We compute the rough speed of the tsunami, \(c\) using the simple formula \(c = \sqrt{d \cdot g}\), where \(d\) is the mean depth of the water along the great-circle arc connecting the source region and the point of interest, and \(g\) is the acceleration of gravity (about \(10~m/s^2\)). In large classes I provide a map with depth of the ocean contoured and including great circle arcs connecting the source and locations of interest and students estimate the mean depth along the path. They generally do ok, but estimating the mean depth is a challenge (one worthwhile). In my smaller courses, which are taught in computer laboratories, we can do the analysis using Mathematica notebooks. Then students can plot the great circle arcs, look at the profile, estimate the mean depth, and then compute the mean depth.

The Code

Here’s the code listing to extract the elevation/bathymetry along an arc connecting points 0 and 1, specified by the latitude and longitudes (e.g. lat1,lon1)

(* city *)
lat0 = 40.66;
lon0 = -73.94;
(* eq *)
lat1 = 36;
lon1 = -10;
(* get the great-circle arc and the distance along the arc *)
gcarc = GeoPath[{{lat0, lon0}, {lat1, lon1}}, "GreatCircle"];
gcarcDistance = GeoDistance[{{lat0, lon0}, {lat1, lon1}}, UnitSystem -> "Metric"]
p0 = Framed[GeoGraphics[{Red, AbsoluteThickness[4], gcarc}, 
     GeoRange -> {{0, 70}, {-120, 20}},
     GeoProjection -> "CylindricalEquidistant", GeoZoomLevel -> 6, 
     GeoBackground -> "ReliefMap", ImageSize -> Full]];
(* extract the elevations along the great-circle arc *)
profile = GeoElevationData[gcarc, Automatic, "GeoPosition", GeoZoomLevel -> 4];
(* extract the pts = {lat,lon,elevation} from the results *)
pts = profile[[1]][[1]];
depths = #[[3]] & /@ pts;
distances =  QuantityMagnitude[GeoDistance[{pts[[1]][[1;;2]], #[[1;;2]]}, 
             UnitSystem -> "Metric"]] & /@ pts;
avg = Mean[depths];
pts = Transpose[{distances, depths}];
(* plot the elevations along the line and a dashed line for sea level *)
label =  "Mean depth along the path: " <> ToString[Round[-avg, 5]] <> " m";
p1 = ListPlot[pts, Joined -> True, 
     Frame -> {True, True, False, False}, Axes -> False, 
     Filling -> Bottom, ImageSize -> Full,
     PlotLabel -> Style[label, 18], AspectRatio -> 0.4, BaseStyle -> 14,
     Prolog -> {Blue, Dashed,
     Line[{{distances[[1]], 0}, {distances[[-1]], 0}}], Black, 
     Line[{{distances[[1]], avg}, {distances[[-1]], avg}}]}];
Column[{p0, p1}] // Print

The Output

The graphics that result are show below – the dashed blue line is sea-level, the dashed black line is the mean value. A minor goal of the computation is to have students see the relationship between the mean depth and the profile.

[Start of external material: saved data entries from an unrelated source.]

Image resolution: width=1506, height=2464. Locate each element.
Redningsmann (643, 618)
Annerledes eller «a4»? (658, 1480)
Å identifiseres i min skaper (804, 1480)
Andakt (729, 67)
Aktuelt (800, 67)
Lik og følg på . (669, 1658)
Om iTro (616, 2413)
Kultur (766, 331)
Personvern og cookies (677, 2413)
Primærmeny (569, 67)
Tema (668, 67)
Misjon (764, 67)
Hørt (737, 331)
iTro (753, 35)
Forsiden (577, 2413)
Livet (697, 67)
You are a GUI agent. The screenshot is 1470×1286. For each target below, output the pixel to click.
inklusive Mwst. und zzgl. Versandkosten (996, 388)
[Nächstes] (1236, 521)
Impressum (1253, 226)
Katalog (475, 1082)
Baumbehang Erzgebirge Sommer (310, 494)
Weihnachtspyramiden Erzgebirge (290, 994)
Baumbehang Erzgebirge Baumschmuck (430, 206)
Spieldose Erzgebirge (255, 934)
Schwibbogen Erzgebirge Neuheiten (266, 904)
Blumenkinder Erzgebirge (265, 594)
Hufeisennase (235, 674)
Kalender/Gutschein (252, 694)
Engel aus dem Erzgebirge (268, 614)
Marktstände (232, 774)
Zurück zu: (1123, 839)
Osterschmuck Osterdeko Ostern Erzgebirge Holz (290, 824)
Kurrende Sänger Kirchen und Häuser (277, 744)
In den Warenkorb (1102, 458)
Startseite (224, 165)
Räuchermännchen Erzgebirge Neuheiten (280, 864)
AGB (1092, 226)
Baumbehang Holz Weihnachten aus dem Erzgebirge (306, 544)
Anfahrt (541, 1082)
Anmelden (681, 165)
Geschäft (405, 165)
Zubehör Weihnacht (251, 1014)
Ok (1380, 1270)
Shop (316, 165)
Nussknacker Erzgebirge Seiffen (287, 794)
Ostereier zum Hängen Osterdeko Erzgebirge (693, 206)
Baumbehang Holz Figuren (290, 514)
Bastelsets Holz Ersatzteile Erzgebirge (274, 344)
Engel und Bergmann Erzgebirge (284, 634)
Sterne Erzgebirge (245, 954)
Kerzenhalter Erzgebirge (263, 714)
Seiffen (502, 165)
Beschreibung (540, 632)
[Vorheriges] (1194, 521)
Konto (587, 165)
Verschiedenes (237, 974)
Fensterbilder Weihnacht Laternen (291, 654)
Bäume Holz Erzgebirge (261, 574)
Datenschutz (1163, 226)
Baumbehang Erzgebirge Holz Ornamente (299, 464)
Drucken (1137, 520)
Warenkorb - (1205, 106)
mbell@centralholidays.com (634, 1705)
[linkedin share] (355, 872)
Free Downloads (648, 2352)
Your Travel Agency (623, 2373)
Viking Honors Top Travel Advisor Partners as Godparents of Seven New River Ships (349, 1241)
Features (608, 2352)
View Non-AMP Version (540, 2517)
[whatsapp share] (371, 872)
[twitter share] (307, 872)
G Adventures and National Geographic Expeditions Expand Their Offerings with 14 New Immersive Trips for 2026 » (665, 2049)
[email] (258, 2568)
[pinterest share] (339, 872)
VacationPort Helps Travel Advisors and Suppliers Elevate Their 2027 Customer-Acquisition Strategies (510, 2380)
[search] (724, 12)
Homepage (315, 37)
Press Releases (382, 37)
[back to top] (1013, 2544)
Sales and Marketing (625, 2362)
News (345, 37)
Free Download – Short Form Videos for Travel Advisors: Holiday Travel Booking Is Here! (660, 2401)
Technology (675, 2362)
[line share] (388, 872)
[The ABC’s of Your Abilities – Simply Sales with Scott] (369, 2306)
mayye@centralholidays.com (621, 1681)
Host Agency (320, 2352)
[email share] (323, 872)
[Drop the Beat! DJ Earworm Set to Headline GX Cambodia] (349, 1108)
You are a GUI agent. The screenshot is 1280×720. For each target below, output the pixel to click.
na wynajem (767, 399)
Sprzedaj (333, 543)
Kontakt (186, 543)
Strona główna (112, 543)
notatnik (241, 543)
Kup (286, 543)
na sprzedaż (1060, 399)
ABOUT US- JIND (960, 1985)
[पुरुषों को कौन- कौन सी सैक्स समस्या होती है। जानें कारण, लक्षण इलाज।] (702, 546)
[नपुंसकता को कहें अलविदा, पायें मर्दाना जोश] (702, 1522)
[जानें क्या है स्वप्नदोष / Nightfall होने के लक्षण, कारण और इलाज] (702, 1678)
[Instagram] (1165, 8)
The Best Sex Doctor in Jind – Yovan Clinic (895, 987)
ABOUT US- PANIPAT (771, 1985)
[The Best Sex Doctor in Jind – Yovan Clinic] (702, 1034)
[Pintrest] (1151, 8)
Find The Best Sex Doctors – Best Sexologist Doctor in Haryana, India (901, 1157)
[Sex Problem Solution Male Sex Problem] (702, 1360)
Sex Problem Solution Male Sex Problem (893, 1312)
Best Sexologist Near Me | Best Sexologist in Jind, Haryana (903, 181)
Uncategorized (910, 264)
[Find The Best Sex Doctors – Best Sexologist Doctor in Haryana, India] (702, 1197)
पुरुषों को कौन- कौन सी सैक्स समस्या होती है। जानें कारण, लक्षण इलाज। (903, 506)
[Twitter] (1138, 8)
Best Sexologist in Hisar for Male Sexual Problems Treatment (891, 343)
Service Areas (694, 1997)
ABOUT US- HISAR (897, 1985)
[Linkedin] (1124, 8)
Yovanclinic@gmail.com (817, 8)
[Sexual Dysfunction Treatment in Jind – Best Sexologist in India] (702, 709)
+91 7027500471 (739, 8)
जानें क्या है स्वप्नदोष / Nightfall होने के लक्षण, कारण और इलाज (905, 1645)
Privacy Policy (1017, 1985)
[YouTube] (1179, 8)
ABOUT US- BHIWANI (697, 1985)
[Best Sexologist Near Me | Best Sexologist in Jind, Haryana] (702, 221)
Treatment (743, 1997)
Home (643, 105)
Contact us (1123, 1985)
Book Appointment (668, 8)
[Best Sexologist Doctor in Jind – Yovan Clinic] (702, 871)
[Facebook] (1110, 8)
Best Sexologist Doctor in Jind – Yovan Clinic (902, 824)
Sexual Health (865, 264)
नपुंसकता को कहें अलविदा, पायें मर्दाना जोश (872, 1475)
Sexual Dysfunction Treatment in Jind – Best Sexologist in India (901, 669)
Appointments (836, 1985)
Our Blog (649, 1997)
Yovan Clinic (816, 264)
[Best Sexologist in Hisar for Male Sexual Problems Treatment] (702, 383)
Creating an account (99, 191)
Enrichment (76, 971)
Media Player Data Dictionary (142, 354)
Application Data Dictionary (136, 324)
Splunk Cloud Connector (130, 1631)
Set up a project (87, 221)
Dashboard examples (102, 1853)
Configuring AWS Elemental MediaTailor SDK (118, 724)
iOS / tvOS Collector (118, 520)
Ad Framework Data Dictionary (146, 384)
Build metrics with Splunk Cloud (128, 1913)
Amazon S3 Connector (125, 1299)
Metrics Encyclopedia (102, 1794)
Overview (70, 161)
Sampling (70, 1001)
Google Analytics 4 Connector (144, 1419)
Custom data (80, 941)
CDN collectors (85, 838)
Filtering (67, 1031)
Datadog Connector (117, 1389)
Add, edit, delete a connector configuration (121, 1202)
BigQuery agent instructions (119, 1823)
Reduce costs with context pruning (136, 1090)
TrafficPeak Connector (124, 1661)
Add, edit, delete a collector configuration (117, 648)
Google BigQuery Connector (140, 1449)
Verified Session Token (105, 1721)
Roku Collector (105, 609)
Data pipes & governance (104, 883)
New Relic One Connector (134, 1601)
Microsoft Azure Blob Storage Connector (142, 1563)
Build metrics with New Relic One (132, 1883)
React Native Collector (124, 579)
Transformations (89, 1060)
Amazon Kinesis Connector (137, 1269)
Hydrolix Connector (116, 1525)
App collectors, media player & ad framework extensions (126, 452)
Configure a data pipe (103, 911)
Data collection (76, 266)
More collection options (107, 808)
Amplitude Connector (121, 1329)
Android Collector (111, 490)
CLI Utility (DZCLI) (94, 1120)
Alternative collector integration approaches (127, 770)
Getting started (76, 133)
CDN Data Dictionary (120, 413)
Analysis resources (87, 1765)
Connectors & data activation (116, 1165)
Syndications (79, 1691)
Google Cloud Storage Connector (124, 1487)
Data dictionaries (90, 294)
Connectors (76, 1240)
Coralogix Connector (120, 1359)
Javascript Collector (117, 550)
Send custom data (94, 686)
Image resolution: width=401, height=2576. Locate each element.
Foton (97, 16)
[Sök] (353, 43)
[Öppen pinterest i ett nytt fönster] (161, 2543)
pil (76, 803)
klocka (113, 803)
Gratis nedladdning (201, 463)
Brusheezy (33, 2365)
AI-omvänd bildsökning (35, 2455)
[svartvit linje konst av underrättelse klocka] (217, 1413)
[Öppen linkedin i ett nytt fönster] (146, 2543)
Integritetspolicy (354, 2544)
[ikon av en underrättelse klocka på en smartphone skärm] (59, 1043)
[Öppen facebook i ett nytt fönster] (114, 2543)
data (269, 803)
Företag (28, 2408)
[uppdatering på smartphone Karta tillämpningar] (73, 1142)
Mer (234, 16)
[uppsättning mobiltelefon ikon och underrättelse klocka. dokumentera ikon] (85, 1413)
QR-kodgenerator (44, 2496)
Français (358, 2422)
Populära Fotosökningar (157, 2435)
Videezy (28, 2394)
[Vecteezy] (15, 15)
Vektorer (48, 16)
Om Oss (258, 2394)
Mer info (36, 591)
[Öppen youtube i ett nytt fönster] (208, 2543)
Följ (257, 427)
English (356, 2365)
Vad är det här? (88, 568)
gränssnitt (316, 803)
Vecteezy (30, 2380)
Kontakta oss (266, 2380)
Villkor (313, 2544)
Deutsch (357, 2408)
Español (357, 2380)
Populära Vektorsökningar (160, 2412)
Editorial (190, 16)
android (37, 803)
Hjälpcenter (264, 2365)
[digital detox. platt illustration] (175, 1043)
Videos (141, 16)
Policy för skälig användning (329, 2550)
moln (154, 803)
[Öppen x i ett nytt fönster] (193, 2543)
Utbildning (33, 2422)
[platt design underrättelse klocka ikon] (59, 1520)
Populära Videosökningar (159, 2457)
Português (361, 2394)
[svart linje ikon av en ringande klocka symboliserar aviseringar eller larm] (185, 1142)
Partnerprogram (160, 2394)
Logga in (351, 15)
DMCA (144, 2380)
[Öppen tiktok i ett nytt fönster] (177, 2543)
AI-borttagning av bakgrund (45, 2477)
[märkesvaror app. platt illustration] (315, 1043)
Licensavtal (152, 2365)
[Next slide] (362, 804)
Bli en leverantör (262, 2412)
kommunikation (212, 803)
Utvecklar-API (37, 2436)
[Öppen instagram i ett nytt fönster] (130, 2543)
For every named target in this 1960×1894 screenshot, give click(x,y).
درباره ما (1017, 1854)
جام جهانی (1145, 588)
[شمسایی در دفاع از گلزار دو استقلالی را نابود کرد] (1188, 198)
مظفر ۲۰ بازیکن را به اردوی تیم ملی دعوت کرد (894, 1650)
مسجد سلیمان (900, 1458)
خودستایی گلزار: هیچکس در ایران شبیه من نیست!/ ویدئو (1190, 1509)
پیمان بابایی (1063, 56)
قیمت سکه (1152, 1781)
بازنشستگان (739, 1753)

Great circle arc between the 1755 Lisbon Earthquake epicentral region and New York City and the corresponding bathymetry profile.

The travel time for the tsunami was just over nine hours, which is not too far off from that in the Lisbon earthquake simulation from NOAA:

Students can change the latitude and longitude of the second point (the city) to estimate the travel time to other locations. To get a list of city locations, you can just ask Mathematica. I show the code as a screen shot since I used the ctrl-equals to specify the city entities. The gray-shaded region identifies the “code”, the unshaded region contains the output.

The city Saint George is how I get the location of Bermuda. Interestingly, the elevation that is displayed for Bermuda never rises above sea-level, an artifact of the sampling used to create the elevation profile.


Mathematica provides a convenient approach to extracting, processing, and plotting elevation profiles along Earth’s surface. Coupled with the ability to lookup geographic locations conveniently, the topographic profile capability can be used to allow students to compute such parameters as average tsunami speeds and arrival times.